Irgendwann beginnt das dann mit dem ETWAS wahrnehmen, etwas Bestimmtes, etwas Benennbares, das man vielleicht wiedererkennen kann, über das man glaubt Bescheid zu wissen, etwas das man festhalten und erinnern kann, und jetzt kann der kleine Diabolos da oben dieses ganze Zeugs munter durcheinanderwerfen. Und die Lüge beginnt, sich über alles auszubreiten und alles zuzudecken und zu durchwirken. Ich brauche nur an die Werbung denken. Eine Lüge folgt der anderen und wir bilden uns ein, dass wir das alles durchschauen und Bescheid wissen. Kein Mensch regt sich noch darüber auf, dass er ganz offen belogen wird. Das ist halt so: In der Werbung wird gelogen. Und in der Politik. Und in der Kirche, …. Aber damit hört es nicht auf. Die Lüge macht vor nichts halt, auch nicht vor sog. intimen Beziehungen. Wie sollte sie auch, wenn sie nicht einmal vor einem selbst halt macht!

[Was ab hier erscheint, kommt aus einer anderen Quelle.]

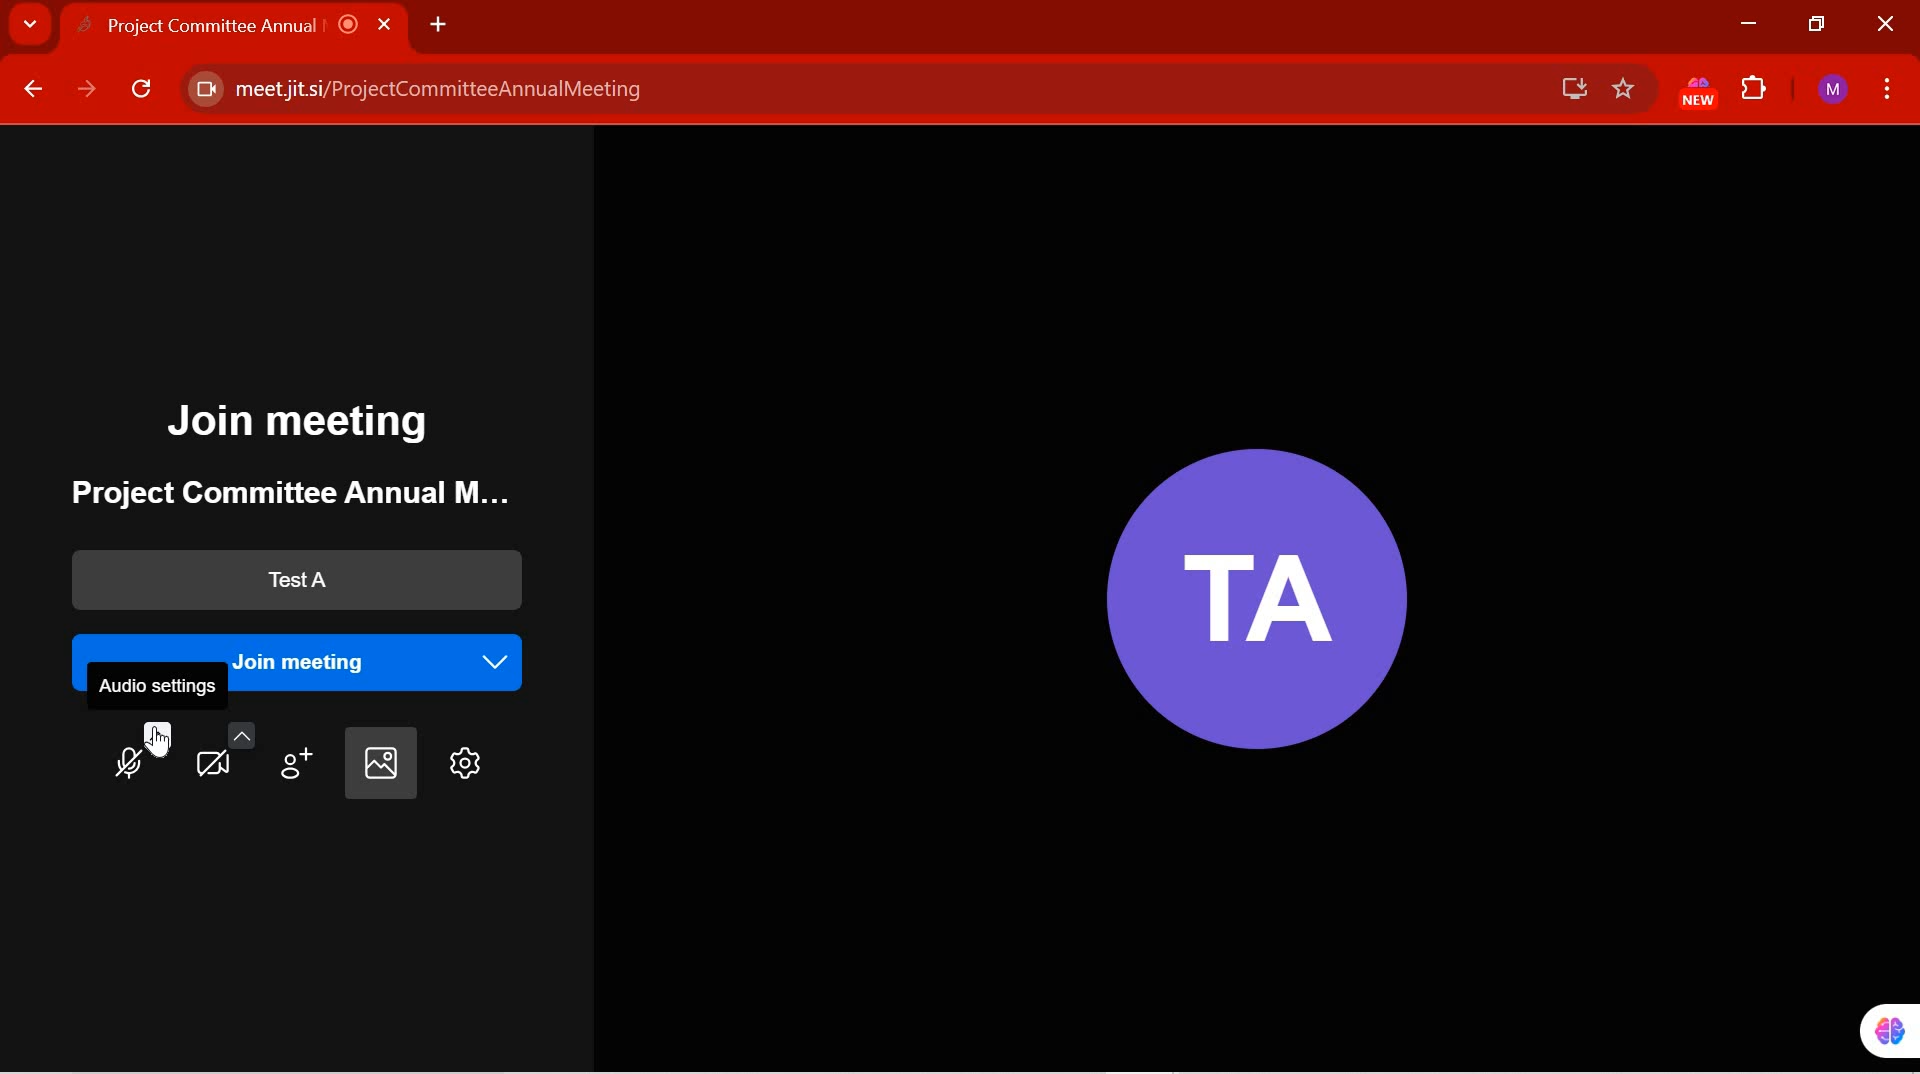 This screenshot has height=1074, width=1920. Describe the element at coordinates (438, 23) in the screenshot. I see `ADD NEW TAB` at that location.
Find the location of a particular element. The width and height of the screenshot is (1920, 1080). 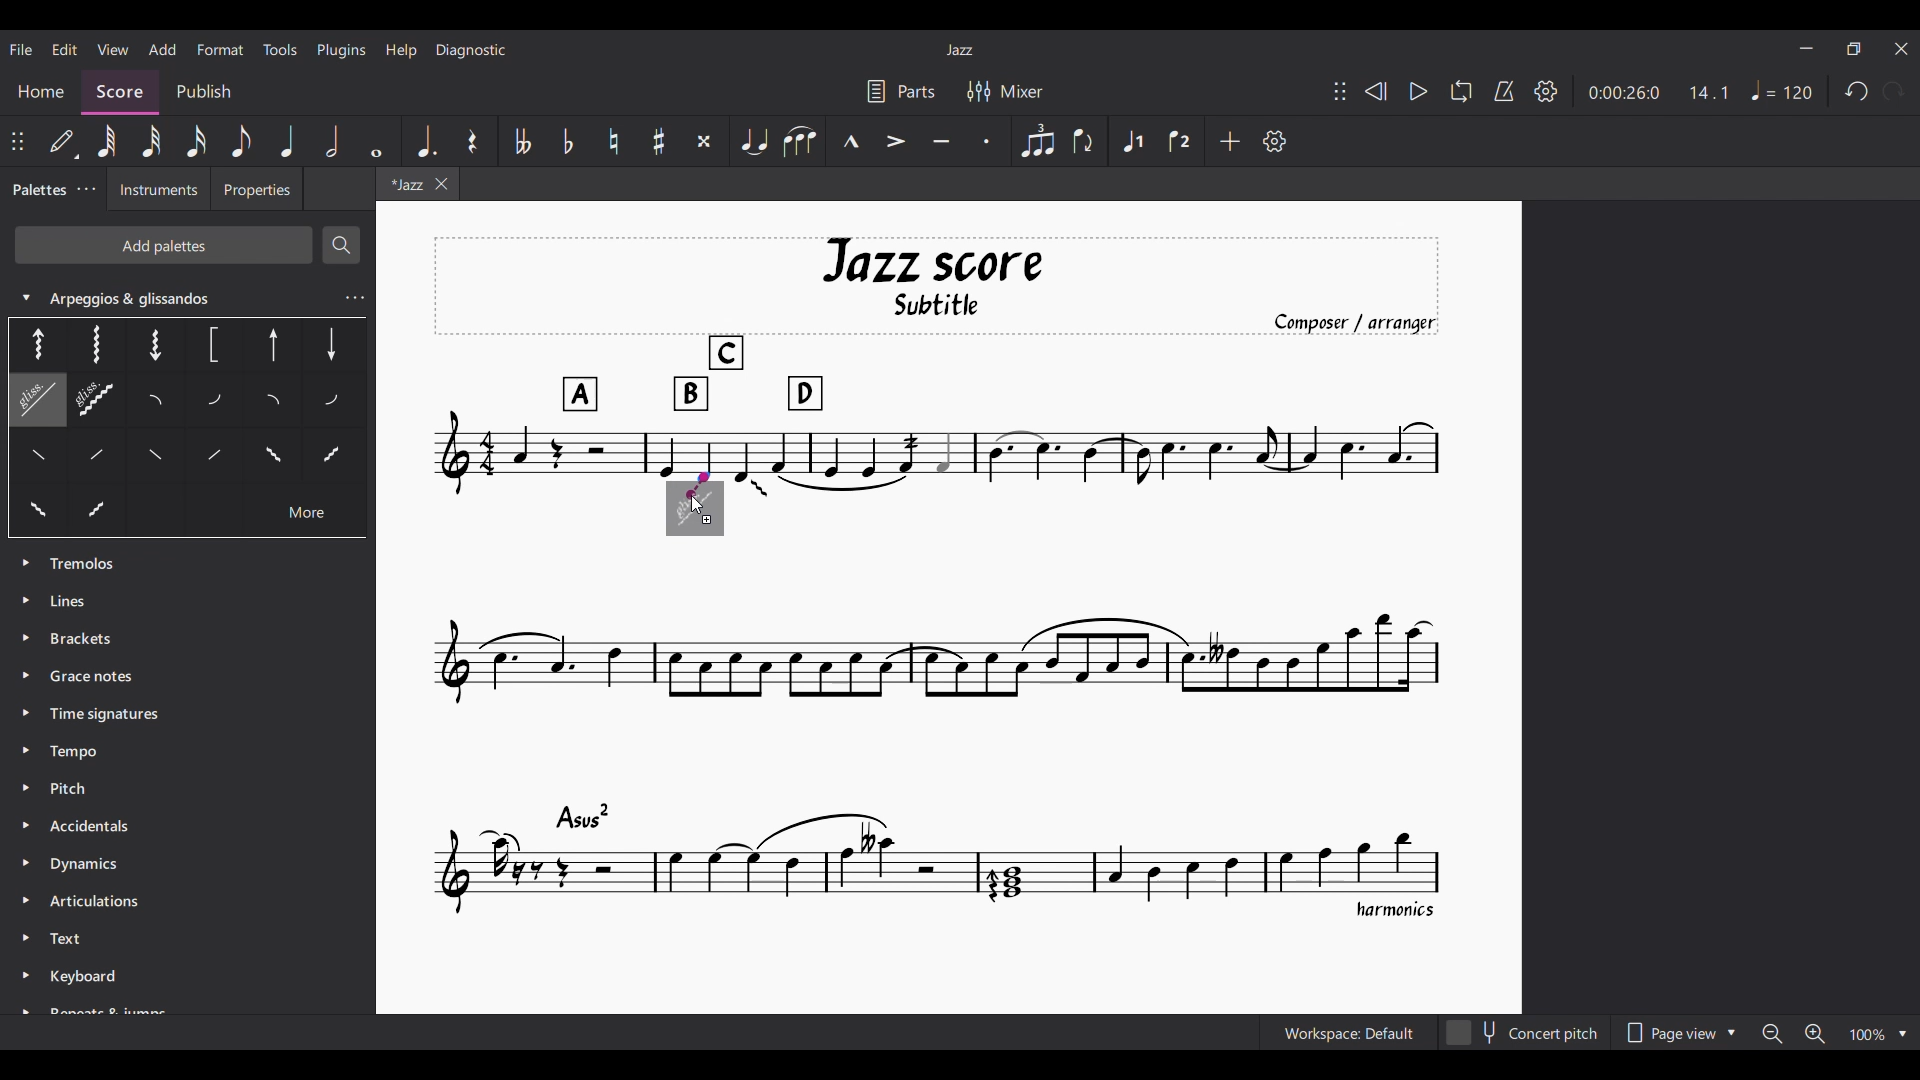

Slur is located at coordinates (799, 141).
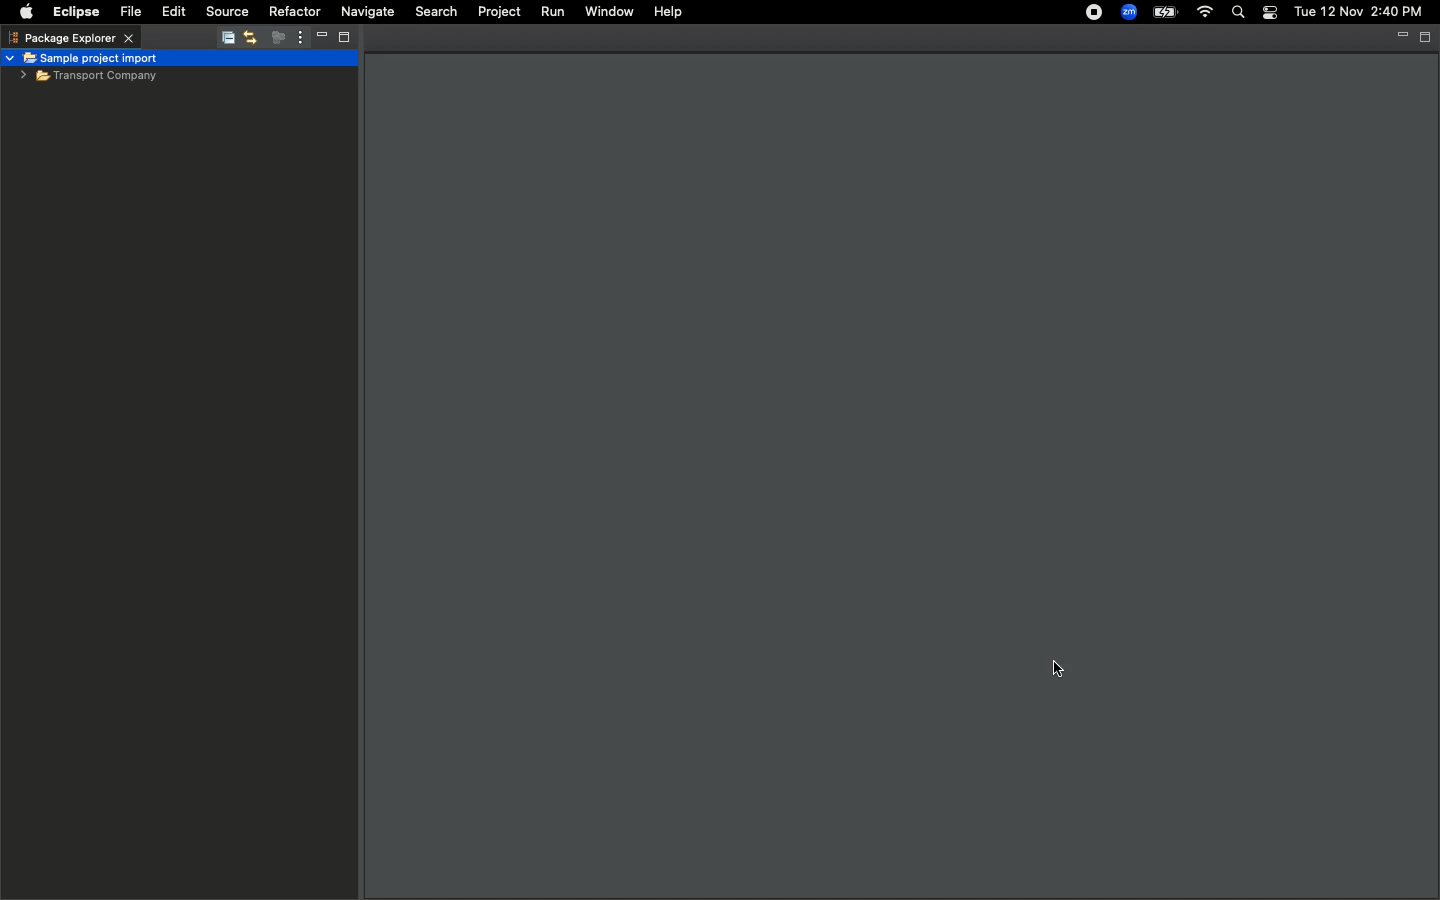  Describe the element at coordinates (1236, 13) in the screenshot. I see `Search` at that location.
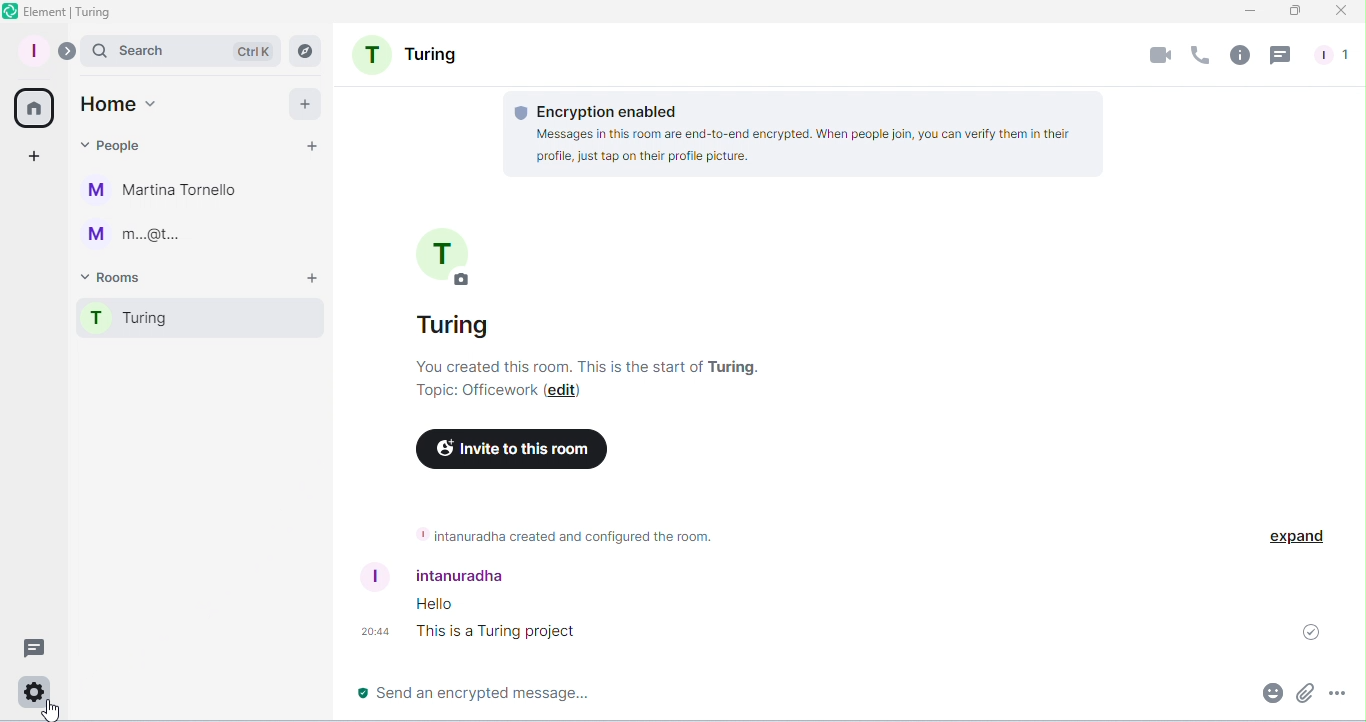 This screenshot has height=722, width=1366. I want to click on Search bar, so click(182, 48).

KKarl: „Was dir auch immer in den Sinn kommen mag – ist Trennung, ist zwei.“ Da bist du und da ist das Gedachte, denkst du und fällst damit auf deine eigenen Lügen herein. Und Karl hört nicht einmal beim Höchsten auf, Gott, Selbst: „Alles, was du ‚Selbst‘ nennst, ist falsch“, sagt er. Warum? Weil es nur eine Vorstellung ist, die du dir zusammengebastelt hast. Kein Baby erzählt dir was über Gott oder das Selbst. Aber wenn du es anguckst, dann wird dir vielleicht ganz heilig zumute. Da ist ein Wesen, das nichts über Gott oder das Selbst weiß, sondern das alles einfach ist. „So ihr nicht umkehrt und werdet wie die Kinder …“ Das Wort „Umkehren“ könnte zu dem Missverständnis führen, dass man sich wieder zurückentwickeln sollte. Es geht einfach nur um ein Wiederentdecken dessen, was immer da war, ist und sein wird. Ein Moment der Selbstvergessenheit und du bist, was du immer bist und es nicht weißt.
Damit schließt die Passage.